## SUPPLIED DATA

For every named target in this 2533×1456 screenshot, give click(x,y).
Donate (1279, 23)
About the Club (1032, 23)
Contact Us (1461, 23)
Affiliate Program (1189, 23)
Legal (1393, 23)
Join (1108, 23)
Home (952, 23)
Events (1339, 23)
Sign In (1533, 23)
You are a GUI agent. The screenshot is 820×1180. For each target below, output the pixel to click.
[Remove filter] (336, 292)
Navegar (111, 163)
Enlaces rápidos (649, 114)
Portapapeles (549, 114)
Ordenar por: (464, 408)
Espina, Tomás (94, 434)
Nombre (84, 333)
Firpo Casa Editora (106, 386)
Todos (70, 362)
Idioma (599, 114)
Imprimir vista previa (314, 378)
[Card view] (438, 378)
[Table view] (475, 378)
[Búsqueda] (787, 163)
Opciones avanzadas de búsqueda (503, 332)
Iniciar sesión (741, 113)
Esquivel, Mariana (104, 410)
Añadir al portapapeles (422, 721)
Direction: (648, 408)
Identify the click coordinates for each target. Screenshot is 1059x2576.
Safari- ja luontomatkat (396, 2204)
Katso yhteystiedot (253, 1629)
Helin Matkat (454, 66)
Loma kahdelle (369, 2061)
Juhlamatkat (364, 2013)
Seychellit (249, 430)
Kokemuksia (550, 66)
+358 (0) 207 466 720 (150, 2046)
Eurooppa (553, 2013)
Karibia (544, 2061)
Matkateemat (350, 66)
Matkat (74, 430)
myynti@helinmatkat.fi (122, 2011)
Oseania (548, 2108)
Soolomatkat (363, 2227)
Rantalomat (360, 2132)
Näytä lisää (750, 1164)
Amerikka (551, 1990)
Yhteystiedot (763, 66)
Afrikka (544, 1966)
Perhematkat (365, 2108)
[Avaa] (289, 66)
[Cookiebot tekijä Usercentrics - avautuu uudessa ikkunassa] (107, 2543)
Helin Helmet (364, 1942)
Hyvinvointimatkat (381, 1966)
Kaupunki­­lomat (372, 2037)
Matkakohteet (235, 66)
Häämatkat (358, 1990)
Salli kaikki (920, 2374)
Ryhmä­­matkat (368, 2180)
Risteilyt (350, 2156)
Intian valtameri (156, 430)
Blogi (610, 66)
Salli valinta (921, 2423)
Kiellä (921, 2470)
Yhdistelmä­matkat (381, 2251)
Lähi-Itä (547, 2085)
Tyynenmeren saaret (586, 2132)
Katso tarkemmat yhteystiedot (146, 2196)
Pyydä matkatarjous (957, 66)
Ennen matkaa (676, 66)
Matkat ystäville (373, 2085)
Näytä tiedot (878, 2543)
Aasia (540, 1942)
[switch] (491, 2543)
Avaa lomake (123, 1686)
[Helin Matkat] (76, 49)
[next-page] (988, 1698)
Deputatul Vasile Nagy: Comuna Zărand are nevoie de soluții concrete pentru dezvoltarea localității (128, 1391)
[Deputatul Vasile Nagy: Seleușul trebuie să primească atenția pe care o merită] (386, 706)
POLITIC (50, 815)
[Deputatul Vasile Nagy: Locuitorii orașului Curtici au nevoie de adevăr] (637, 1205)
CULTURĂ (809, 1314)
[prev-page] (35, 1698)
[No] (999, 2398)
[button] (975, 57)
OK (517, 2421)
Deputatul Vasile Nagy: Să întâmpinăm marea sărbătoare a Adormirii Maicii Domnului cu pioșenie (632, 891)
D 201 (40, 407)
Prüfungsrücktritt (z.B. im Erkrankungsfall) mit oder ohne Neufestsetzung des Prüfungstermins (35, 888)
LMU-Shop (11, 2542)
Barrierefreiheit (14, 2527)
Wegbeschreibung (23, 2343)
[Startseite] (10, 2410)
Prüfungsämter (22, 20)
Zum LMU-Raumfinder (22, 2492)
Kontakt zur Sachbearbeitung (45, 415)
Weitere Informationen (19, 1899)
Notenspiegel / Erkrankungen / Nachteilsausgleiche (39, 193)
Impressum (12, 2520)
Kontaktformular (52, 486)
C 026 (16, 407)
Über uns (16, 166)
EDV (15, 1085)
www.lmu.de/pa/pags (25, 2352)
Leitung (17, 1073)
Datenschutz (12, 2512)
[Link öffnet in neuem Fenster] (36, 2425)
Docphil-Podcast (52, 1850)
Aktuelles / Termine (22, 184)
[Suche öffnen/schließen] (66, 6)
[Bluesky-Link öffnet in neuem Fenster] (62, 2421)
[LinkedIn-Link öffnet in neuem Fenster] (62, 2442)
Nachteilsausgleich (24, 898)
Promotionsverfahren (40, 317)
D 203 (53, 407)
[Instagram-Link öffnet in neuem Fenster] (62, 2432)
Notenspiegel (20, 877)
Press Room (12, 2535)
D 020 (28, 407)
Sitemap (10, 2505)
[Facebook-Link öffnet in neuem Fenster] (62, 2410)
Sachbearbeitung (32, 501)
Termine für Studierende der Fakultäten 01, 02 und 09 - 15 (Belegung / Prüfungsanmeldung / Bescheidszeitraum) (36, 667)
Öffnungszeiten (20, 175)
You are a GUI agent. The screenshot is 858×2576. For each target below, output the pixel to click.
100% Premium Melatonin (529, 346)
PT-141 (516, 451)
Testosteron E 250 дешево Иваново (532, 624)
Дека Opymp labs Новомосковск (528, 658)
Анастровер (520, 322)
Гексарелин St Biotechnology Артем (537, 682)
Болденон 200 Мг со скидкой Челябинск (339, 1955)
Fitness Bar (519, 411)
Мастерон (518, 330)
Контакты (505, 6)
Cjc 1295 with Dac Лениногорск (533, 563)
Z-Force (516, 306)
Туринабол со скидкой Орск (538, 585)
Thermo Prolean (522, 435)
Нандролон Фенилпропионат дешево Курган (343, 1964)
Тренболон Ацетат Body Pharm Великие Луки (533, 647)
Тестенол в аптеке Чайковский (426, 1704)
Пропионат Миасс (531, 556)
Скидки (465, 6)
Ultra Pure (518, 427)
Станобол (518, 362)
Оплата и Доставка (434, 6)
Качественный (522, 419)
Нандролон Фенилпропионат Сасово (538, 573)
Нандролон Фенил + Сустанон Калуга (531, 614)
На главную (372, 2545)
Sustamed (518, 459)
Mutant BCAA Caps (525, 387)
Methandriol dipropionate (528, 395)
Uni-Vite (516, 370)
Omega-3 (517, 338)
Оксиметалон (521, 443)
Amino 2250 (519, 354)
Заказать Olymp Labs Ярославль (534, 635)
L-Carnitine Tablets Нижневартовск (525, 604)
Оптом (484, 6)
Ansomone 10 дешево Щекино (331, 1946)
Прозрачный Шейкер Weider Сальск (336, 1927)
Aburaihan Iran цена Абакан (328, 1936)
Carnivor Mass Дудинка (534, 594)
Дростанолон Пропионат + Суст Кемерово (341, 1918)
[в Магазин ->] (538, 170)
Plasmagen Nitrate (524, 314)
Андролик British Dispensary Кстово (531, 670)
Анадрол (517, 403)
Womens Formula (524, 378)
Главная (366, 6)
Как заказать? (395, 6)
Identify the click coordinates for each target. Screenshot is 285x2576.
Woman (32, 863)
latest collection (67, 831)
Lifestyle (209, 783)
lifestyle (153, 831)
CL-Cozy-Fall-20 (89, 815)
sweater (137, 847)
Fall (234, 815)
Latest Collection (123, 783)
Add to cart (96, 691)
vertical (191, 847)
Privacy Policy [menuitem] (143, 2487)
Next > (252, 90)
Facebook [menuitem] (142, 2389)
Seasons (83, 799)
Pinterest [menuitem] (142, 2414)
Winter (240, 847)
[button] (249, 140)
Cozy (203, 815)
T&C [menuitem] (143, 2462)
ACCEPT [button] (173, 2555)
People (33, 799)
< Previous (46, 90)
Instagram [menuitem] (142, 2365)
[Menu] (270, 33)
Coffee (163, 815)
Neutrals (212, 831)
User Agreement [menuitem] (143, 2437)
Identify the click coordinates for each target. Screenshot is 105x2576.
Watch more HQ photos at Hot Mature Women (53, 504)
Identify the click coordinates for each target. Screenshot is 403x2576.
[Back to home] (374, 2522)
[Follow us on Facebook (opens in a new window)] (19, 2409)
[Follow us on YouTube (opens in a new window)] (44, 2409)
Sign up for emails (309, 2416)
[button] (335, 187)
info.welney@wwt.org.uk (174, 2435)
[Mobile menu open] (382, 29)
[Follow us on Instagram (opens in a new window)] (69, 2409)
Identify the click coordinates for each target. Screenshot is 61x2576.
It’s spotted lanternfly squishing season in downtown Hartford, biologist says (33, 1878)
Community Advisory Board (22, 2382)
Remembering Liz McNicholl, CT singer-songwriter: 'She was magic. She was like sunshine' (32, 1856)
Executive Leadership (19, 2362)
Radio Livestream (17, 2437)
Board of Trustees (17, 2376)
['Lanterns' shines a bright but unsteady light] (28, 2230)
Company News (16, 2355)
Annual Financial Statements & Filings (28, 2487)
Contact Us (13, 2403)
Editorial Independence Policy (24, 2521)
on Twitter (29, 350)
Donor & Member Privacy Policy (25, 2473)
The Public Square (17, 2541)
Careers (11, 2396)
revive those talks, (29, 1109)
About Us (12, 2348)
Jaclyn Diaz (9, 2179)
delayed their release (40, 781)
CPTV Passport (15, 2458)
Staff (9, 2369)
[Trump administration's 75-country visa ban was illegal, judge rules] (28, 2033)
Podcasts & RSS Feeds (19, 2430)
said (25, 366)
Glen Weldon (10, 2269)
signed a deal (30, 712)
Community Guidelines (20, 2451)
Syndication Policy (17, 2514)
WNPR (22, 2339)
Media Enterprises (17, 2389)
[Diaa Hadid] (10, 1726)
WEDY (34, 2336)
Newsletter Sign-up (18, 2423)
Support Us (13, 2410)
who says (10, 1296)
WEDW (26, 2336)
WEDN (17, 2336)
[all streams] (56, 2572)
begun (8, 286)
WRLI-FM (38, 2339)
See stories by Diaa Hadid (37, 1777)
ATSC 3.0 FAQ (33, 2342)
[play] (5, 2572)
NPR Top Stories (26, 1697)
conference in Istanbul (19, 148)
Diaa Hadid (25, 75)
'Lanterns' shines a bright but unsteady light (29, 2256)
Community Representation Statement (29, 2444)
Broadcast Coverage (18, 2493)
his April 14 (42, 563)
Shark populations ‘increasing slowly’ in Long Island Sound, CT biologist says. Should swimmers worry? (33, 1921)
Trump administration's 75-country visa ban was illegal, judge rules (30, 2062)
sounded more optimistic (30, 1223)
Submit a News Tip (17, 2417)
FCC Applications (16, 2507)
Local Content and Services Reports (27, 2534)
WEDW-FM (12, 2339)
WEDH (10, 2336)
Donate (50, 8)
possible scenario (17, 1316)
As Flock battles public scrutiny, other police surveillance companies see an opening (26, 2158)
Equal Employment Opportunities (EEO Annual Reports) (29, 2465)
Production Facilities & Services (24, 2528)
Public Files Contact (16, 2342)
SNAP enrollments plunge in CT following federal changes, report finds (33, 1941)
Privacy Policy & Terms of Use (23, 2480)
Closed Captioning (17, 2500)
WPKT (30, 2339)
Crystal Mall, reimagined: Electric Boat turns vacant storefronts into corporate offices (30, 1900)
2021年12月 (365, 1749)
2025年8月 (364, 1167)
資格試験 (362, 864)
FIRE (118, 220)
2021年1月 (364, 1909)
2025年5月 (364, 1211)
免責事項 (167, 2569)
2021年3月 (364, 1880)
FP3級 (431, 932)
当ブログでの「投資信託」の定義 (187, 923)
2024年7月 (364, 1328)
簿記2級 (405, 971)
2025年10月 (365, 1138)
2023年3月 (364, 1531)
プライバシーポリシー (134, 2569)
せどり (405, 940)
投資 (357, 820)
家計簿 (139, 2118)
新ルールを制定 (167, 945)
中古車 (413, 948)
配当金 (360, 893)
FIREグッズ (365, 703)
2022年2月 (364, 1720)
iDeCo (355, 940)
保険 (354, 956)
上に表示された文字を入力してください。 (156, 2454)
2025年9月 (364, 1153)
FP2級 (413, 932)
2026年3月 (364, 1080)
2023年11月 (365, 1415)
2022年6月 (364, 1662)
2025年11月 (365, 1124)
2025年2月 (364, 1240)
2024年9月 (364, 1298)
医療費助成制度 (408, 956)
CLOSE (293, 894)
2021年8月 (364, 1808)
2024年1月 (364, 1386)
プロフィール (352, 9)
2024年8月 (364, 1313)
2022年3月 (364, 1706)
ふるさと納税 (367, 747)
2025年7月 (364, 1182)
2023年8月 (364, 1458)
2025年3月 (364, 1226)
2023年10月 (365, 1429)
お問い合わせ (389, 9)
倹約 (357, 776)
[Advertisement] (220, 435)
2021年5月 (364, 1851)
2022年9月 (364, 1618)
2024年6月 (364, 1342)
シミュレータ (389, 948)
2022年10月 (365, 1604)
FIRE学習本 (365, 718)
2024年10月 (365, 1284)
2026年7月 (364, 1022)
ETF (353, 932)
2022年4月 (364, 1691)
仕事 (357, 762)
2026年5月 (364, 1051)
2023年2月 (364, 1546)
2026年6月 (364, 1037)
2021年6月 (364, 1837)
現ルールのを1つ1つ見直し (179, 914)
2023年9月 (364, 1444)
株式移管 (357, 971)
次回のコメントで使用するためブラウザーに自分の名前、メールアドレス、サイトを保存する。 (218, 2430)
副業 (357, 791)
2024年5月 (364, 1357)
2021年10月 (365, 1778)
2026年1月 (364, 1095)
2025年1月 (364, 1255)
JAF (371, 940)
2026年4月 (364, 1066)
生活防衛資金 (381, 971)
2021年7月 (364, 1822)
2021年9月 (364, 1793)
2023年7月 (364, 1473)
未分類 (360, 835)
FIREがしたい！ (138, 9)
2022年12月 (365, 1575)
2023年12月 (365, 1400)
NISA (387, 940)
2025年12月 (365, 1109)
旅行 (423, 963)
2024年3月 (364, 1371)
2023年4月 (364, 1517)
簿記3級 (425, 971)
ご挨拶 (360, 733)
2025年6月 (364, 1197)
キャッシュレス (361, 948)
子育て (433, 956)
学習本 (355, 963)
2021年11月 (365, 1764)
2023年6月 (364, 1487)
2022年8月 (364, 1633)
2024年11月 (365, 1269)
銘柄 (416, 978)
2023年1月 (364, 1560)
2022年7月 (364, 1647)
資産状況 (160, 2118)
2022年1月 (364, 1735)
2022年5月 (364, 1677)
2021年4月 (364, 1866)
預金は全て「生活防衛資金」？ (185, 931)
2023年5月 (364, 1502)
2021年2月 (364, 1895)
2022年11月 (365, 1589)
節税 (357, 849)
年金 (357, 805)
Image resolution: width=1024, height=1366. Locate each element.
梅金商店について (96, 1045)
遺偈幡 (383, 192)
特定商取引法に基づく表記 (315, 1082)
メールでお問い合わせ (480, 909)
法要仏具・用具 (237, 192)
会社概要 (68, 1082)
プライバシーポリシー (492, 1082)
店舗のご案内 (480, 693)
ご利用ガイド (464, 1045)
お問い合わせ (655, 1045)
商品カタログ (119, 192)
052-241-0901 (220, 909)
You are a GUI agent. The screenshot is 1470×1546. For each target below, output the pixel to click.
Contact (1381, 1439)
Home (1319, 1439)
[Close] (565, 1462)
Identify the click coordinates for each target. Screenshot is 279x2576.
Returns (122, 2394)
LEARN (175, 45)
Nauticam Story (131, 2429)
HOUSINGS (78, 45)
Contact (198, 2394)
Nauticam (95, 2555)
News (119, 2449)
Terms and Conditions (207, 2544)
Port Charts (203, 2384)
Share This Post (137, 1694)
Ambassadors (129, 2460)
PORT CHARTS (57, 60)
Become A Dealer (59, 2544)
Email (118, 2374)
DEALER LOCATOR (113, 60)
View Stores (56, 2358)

## EXERCISE
Taking the entries above, restate exactly those lines that fall between the line with "Katso tarkemmat yhteystiedot (146, 2196)" and the line with "D 201 (40, 407)", keeping both of those lines too.

## REPLY
Katso tarkemmat yhteystiedot (146, 2196)
Pyydä matkatarjous (957, 66)
Ennen matkaa (676, 66)
Matkat ystäville (373, 2085)
Näytä tiedot (878, 2543)
Aasia (540, 1942)
[switch] (491, 2543)
Avaa lomake (123, 1686)
[Helin Matkat] (76, 49)
[next-page] (988, 1698)
Deputatul Vasile Nagy: Comuna Zărand are nevoie de soluții concrete pentru dezvoltarea localității (128, 1391)
[Deputatul Vasile Nagy: Seleușul trebuie să primească atenția pe care o merită] (386, 706)
POLITIC (50, 815)
[Deputatul Vasile Nagy: Locuitorii orașului Curtici au nevoie de adevăr] (637, 1205)
CULTURĂ (809, 1314)
[prev-page] (35, 1698)
[No] (999, 2398)
[button] (975, 57)
OK (517, 2421)
Deputatul Vasile Nagy: Să întâmpinăm marea sărbătoare a Adormirii Maicii Domnului cu pioșenie (632, 891)
D 201 (40, 407)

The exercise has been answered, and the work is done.